Author + information
- George Tzanis1,
- Maria Bonou2,
- Giorgos Benetos3,
- Smaragda Biliou4,
- Stavros Liatis5,
- Glafkos Kelepeshis6,
- Elias Sanidas7,
- George Anastasiadis8,
- Konstantinos Toutouzas9 and
- John Barbetseas2
- 1Dept. of Cardiology, Laiko General Hospital, Athens, Greece, Athens, Greece
- 2Dept. of Cardiology, Laiko General Hospital, Athens, Greece
- 3First Department of Cardiology, Hippokration Hospital, National and Kapodistrian University of Athens, Medical School, Athens, Greece
- 4Cardiology Department, Laiko General Hospital, Athens, Greece
- 5First Department of Propaedeutic Internal Medicine, Diabetes Center, Athens, Greece
- 6Cardiology Department, Laiko General Hospital, Athens, Greece
- 7Dept. of Cardiology, Laiko General Hospital, Athens, Greece
- 8Department of Cardiology, Laiko General Hospital, Athens, Greece
- 9Athens Medical School, Athens, Greece
The role of vulnerable plaque inflammation seems to play a crucial role in coronary artery disease (CAD). Microwave radiometry (MWR) is a new, non-invasive, method allowing measurement of the temperature of tissues (reflecting inflammation) that designates vulnerable plaque by assessing thermal heterogeneity. Aim of this study was to evaluate the relation of carotid artery inflammation with glycemic control and with the diagnosis of CAD.
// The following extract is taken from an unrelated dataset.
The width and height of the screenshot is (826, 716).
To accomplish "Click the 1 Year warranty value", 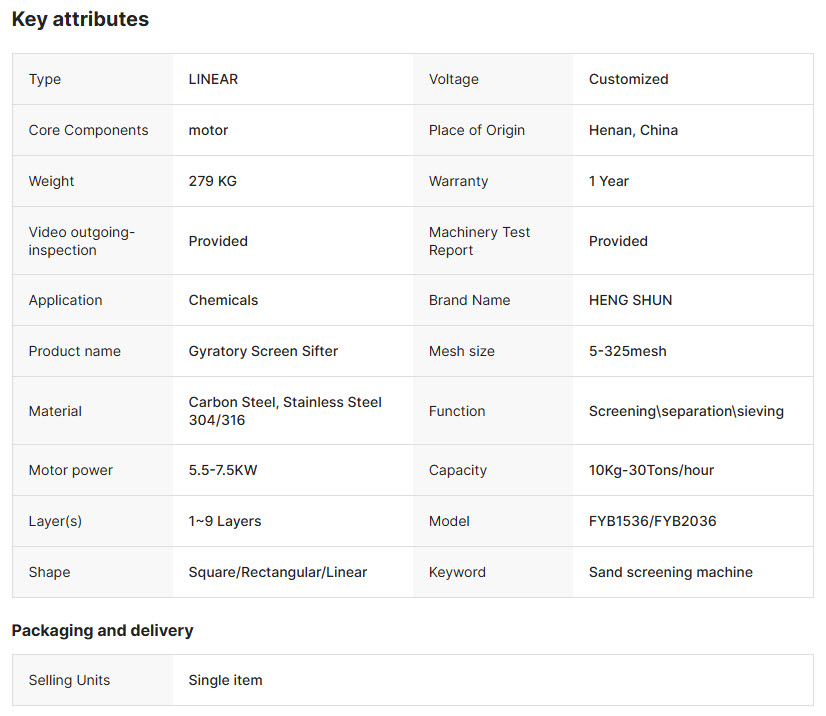I will 608,181.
This prospective study included, with a 2:1 ratio, 69 patients (43 males, 66±9 yrs, 29±4 kg/m2) with diabetes mellitus (DM) and 31 patients without DM (20 males, 63±10 yrs, 30±5 Kg/m2) that were referred for diagnostic evaluation with coronary angiography (CA). All patients were evaluated for the temperature difference (ΔT) along each carotid artery with MWR, and the maximum temperature difference between the 2 carotid arteries (ΔTmax).
Patients with DM presented higher ΔTmax comparing to patients without DM (0.90±0.30 vs 0.74±0.26 °C, p<0.01) and glycaemia over time in patients with DM was associated with the thermal heterogeneity of carotids (Figure 1, Bars are mean±SE). Patients with CAD presented higher ΔTmax comparing to patients with normal CA (0.92±0.24 vs 0.70±0.26 °C, p<0.001), while patients that finally underwent coronary revascularization presented higher ΔTmax (0.94±0.25 vs 0.78±0.27 °C, p<0.005). Patients with 3-vessel disease had also higher ΔTmax (1.02±0.25 vs 0.85±0.22 °C, p=0.012), comparing to patients with 1-2 vessel disease. A ΔTmax>=0.9 (obtained by ROC curve analysis) was an independent predictor for revascularization, for all patients, when adjusted for sex, age and the established risk factors of CAD (odds ratio, 5.04; 95% confidence interval, 1.83–13.90; p=0.002).
Local inflammatory activation of carotid arteries is higher in patients with DM and is associated with the glycemic control. Carotids’ thermal heterogeneity is associated with the diagnosis of CAD and need for revascularization supporting its predictive value in CAD.